Pre-trained Transformer-Enabled Strategies with Human-Guided Fine-Tuning for End-to-end Navigation of Autonomous Vehicles
Dong Hu, Chao Huang, Jingda Wu, Hongbo Gao
TL;DR
This work addresses data efficiency and generalization challenges in end-to-end autonomous driving by integrating a Transformer-based actor into a behavior-cloning pre-training stage, followed by reinforcement learning fine-tuning guided by human supervision (RLHG). The PTA-RLHG framework combines global context modeling with human demonstrations, interventions, and reward feedback to accelerate learning and improve safety in two CARLA-based scenarios (continuous overtaking and unprotected left-turn). Empirical results demonstrate faster convergence, robust performance, higher test success, and reduced collisions compared with multiple baselines, with ablations confirming the value of attention mechanisms and human guidance. The approach offers a practical pathway to safer, more reliable end-to-end AD, while highlighting avenues for future work in multimodal fusion and Transformer-based pre-training.
Abstract
Autonomous driving (AD) technology, leveraging artificial intelligence, strives for vehicle automation.

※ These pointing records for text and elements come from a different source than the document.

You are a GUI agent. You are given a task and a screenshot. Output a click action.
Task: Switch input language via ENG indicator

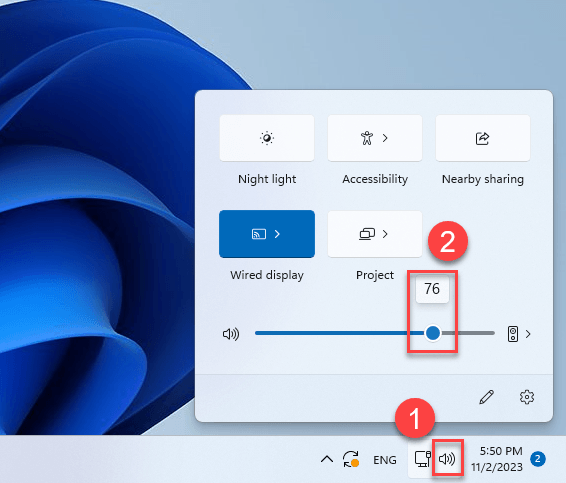click(x=384, y=460)
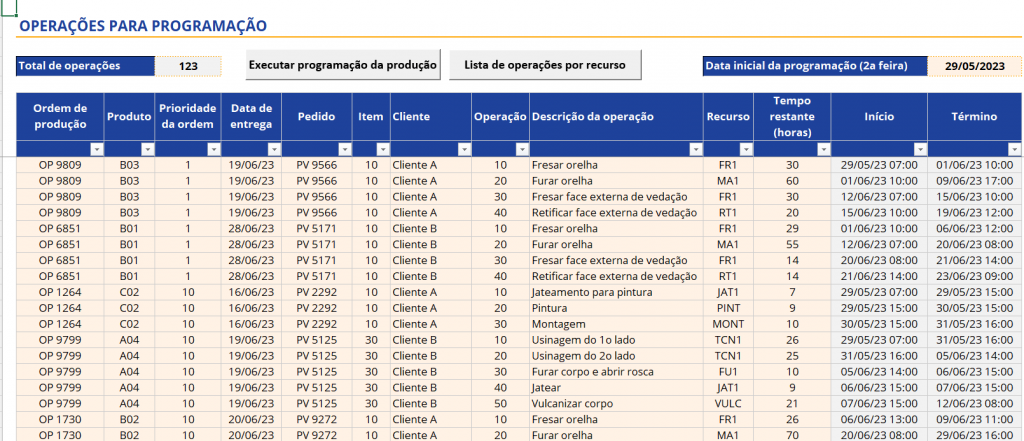Expand the Cliente filter dropdown

coord(464,149)
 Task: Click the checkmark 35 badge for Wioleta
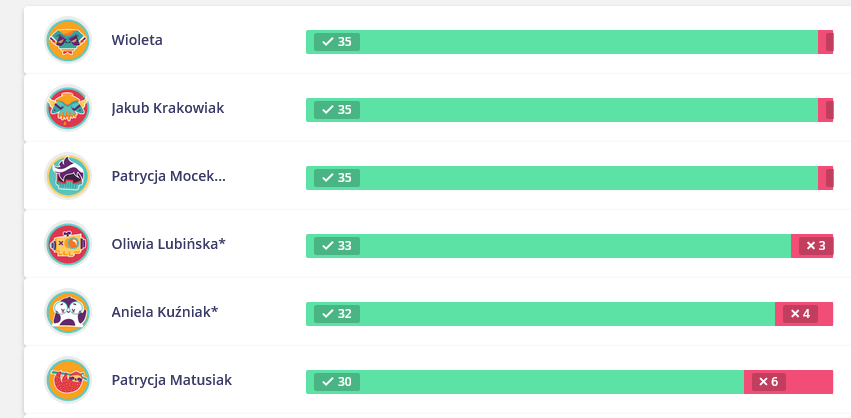[336, 42]

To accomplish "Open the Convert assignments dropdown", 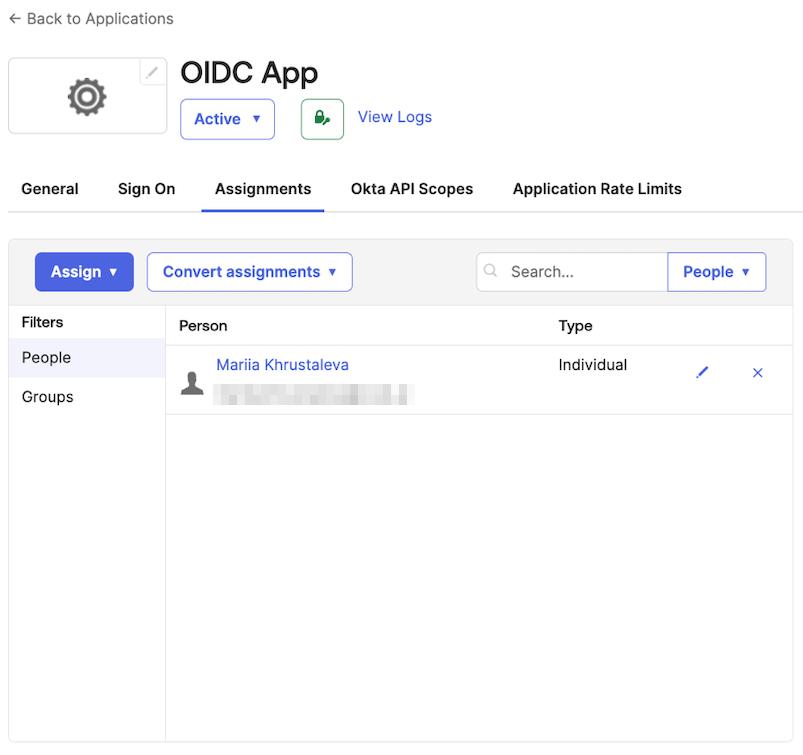I will [x=249, y=272].
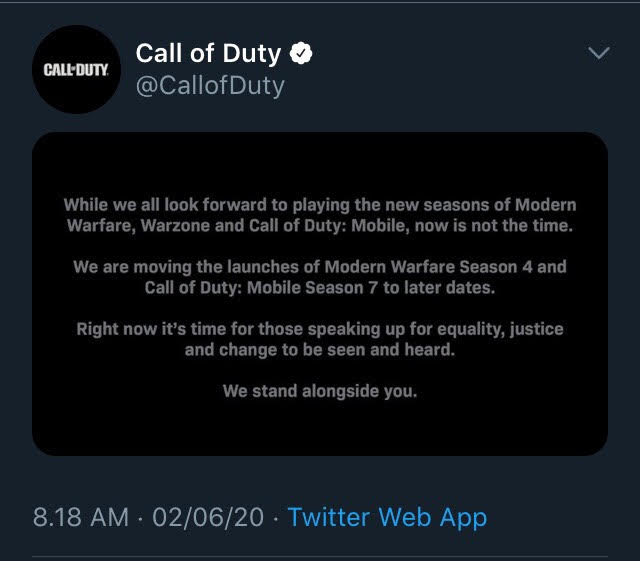The height and width of the screenshot is (561, 640).
Task: Open the attached black statement image
Action: [x=320, y=294]
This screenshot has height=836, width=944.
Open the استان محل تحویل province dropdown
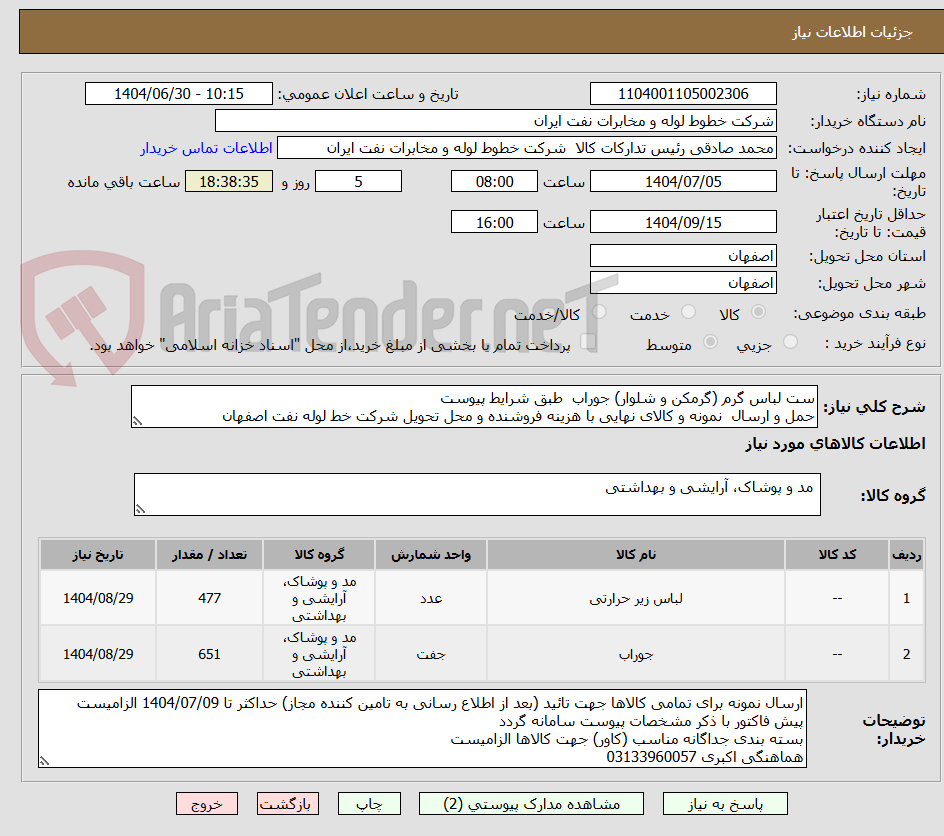pyautogui.click(x=683, y=255)
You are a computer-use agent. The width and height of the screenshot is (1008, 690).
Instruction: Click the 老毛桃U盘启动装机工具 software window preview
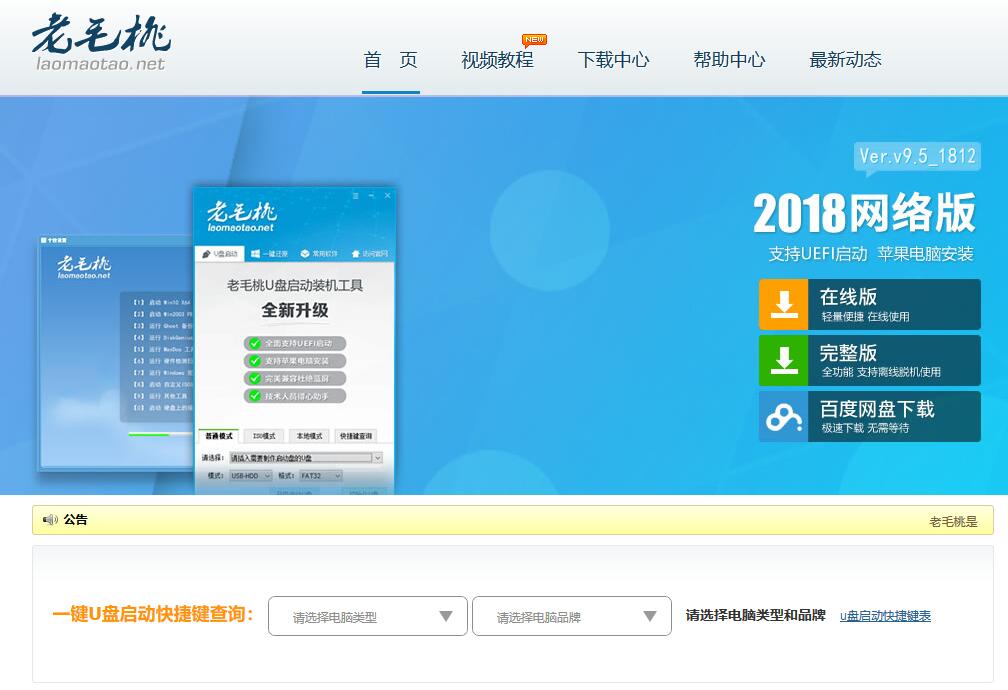pos(294,341)
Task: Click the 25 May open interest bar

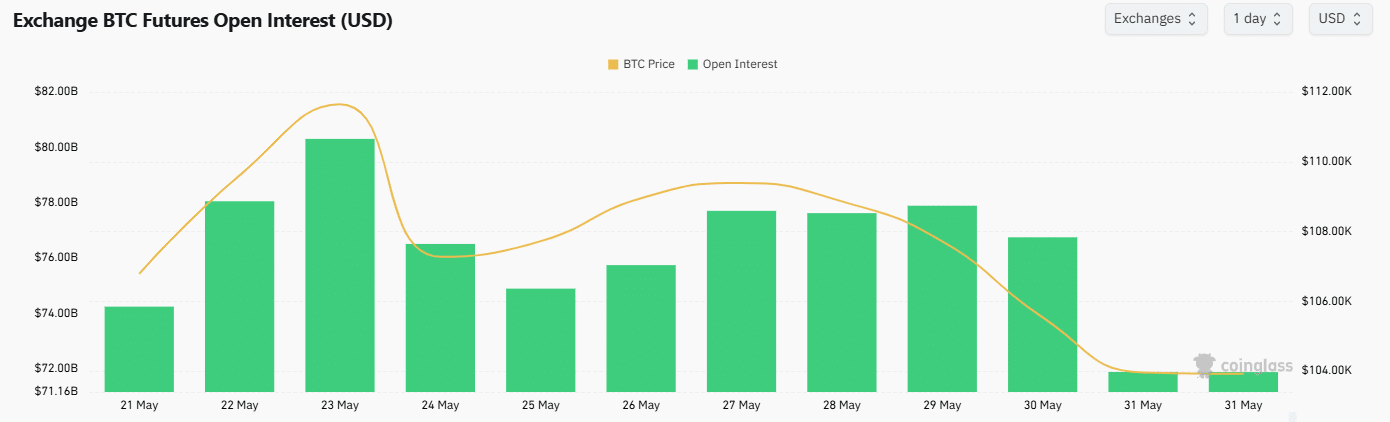Action: pyautogui.click(x=541, y=339)
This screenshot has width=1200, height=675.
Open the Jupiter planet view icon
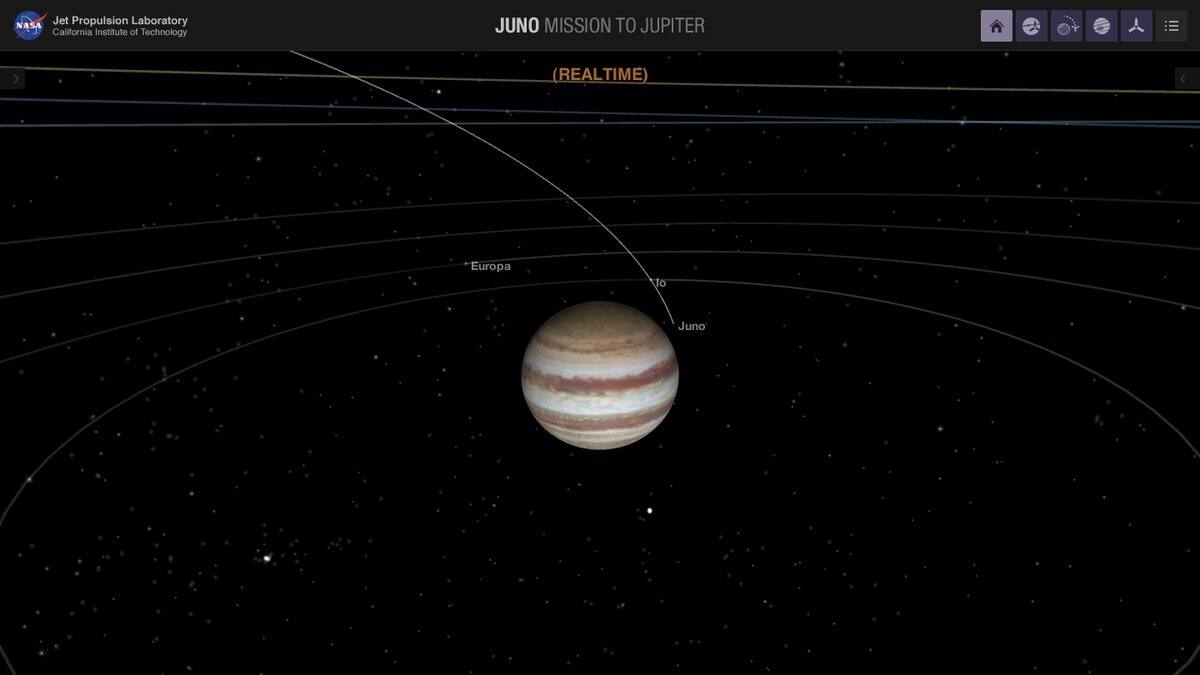click(x=1101, y=26)
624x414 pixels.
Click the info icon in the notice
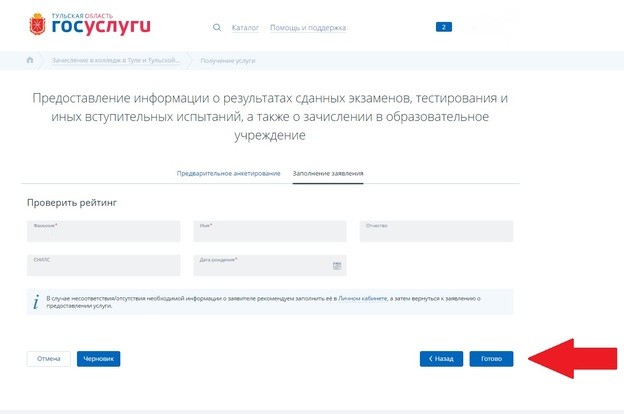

End-toend strategies, emerging to simplify traditional driving systems by integrating perception, decision-making, and control, offer new avenues for advanced driving functionalities. Despite their potential, current challenges include data efficiency, training complexities, and poor generalization. This study addresses these issues with a novel end-to-end AD training model, enhancing system adaptability and intelligence. The model incorporates a Transformer module into the policy network, undergoing initial behavior cloning (BC) pre-training for update gradients. Subsequently, fine-tuning through reinforcement learning with human guidance (RLHG) adapts the model to specific driving environments, aiming to surpass the performance limits of imitation learning (IL). The fine-tuning process involves human interactions, guiding the model to acquire more efficient and safer driving behaviors through supervision, intervention, demonstration, and reward feedback. Simulation results demonstrate that this framework accelerates learning, achieving precise control and significantly enhancing safety and reliability. Compared to other advanced baseline methods, the proposed approach excels in challenging AD tasks. The introduction of the Transformer module and human-guided fine-tuning provides valuable insights and methods for research and applications in the AD field.